Bonds are generally considered to be safer than stocks. Bonds are usually tied to company assets and creditors are generally higher up the food chain than ordinary shareholders when it comes to company liquidation and asset disposal. Having said that, there are some companies on the market with stocks that come with bond-like qualities, like The Coca-Cola Company (NYSE:KO), Wal-Mart Stores, Inc. (NYSE:WMT), Exxon Mobil Corporation (NYSE:XOM) and American States Water Co (NYSE:AWR). The bond-like qualities of these companies are their size, sustainable dividend payouts, histories and fiscal prudence.
The Coca-Cola Company (NYSE:KO) has a gearing — gearing is total debt dividend by shareholder equity — level of around 50%, however, interest costs were covered 24 times by EBIT at during the first quarter of this year. The company’s dividend payout is covered more than twice by operating cash flow indicating that the company’s sales would have to fall around 50% before the payout came under pressure — this would equate to nearly $6 billion a quarter, the same as the company’s total sales volume of Diet Coke. The Coca-Cola Company (NYSE:KO) has been paying a dividend consistently since 1920 and an investment in the company made 30 years ago would have returned 2515% to date.

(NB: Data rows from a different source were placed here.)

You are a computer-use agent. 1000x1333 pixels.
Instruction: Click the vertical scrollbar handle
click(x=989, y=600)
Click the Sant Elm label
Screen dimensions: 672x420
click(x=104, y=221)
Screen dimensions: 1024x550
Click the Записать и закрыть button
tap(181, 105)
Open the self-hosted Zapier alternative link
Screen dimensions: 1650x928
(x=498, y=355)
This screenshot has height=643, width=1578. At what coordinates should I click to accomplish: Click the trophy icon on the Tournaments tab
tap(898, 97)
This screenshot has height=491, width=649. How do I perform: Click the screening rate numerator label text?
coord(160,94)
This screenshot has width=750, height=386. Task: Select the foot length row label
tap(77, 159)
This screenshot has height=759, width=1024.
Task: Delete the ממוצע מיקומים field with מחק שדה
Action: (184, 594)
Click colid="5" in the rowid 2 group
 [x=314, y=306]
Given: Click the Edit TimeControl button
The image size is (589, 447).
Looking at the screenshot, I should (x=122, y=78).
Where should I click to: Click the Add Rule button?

Wal-Mart Stores, Inc. (NYSE:WMT) is one of the biggest companies in the world and operates in a highly defensive industry. With sales nearing the half a trillion mark, the company attracts some of the best business managers in the world. Wal-Mart is not going to fail anytime soon. Wal-Mart has a high level of gearing at 60% but interest costs were covered 13 times by EBIT during 2012 and debt has been growing sustainably, no faster than EBITDA. Moreover, Wal-Mart Stores, Inc. (NYSE:WMT)’s total dividend payout is covered five times by net operating cash flow, indicating that the company’s income would have to fall 80% before the payout came under pressure. In addition, the company has been maintaining and increasing its payout every year for the last 38.
Exxon Mobil Corporation (NYSE:XOM) is the biggest company in the world and unlike Apple Inc. (NASDAQ:AAPL), which briefly overtook Exxon as the largest last year, Exxon is going to keep the crown. One of Exxon’s key strengths is the fact that it’s boring, as result, the company’s shares are stable. Exxon has a very low level of gearing, at only 8% of equity; this means that the company’s financial position looks better than that of most company bonds. Furthermore, Exxon’s net operating cash flow totaled $56 billion during 2012, which covered the dividend payout 5.6 times. Investors could be worried that Exxon’s falling production from ultimately a finite asset will at some point in the future affect cash flows. However, the company’s production would have to fall more than 50% before cash flows came under significant pressures. Exxon Mobil Corporation (NYSE:XOM) has been paying and increasing its dividend payout every year for the past 30 years. The company has been around in some form since the beginning of the last century and dividends have always flowed to stakeholders.